Task to complete: Output the data below word for word and line for line, omitting the pictures.

═══ Data to use

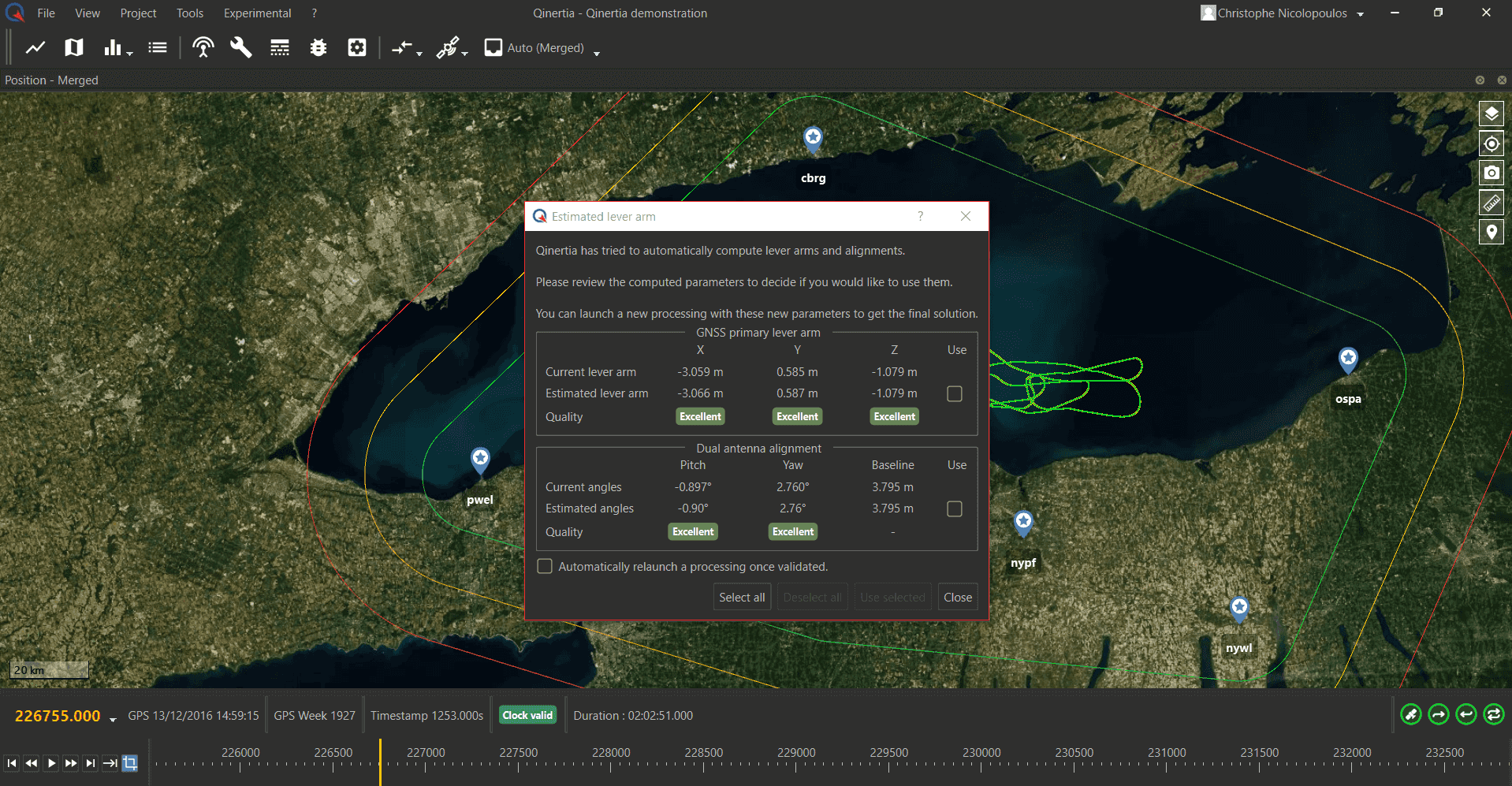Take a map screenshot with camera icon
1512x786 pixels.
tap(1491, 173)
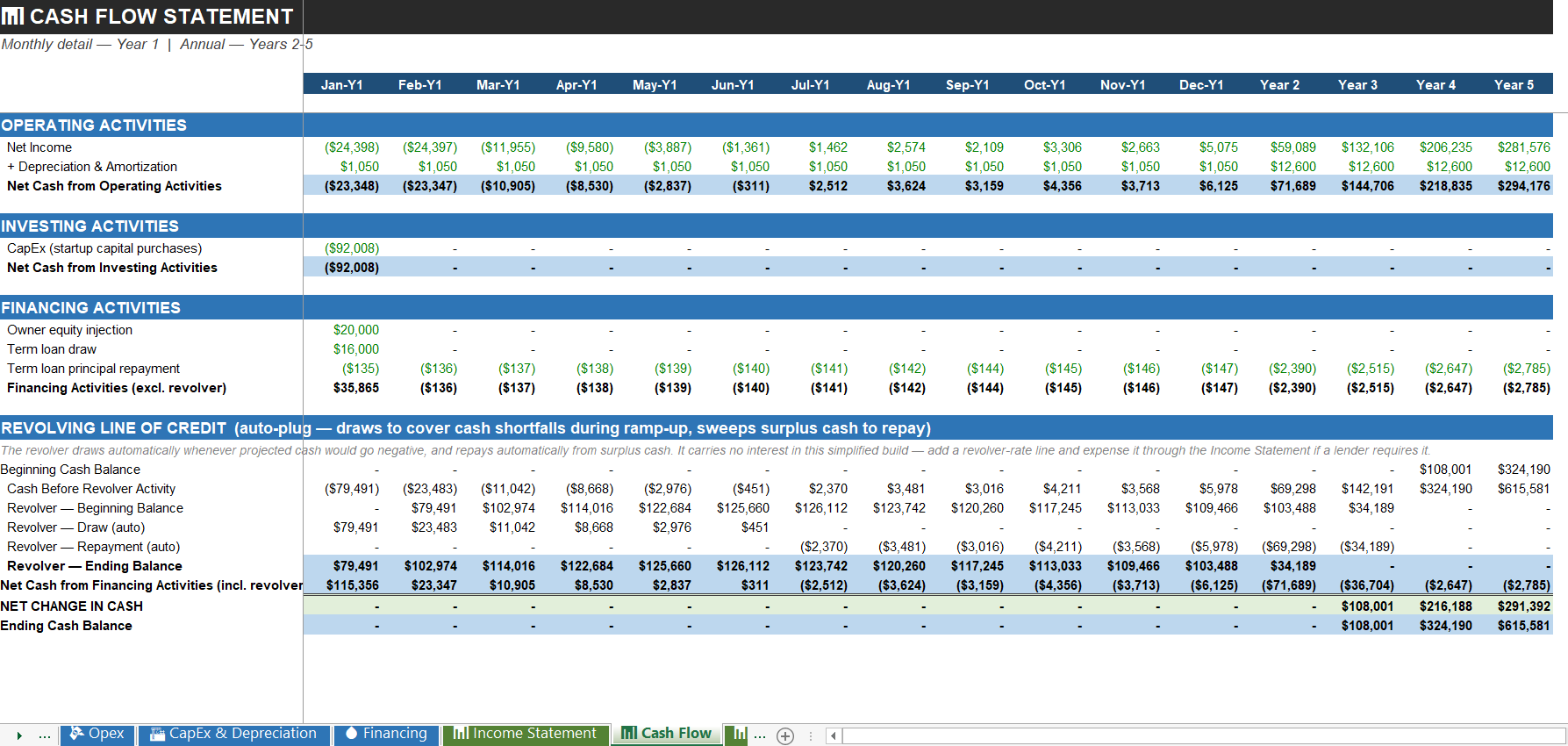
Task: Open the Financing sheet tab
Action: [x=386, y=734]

══════

Exercise solution:
Take a map screenshot with camera icon
1512x786 pixels.
tap(1491, 173)
Task: Open the Financing sheet tab
Action: [x=386, y=734]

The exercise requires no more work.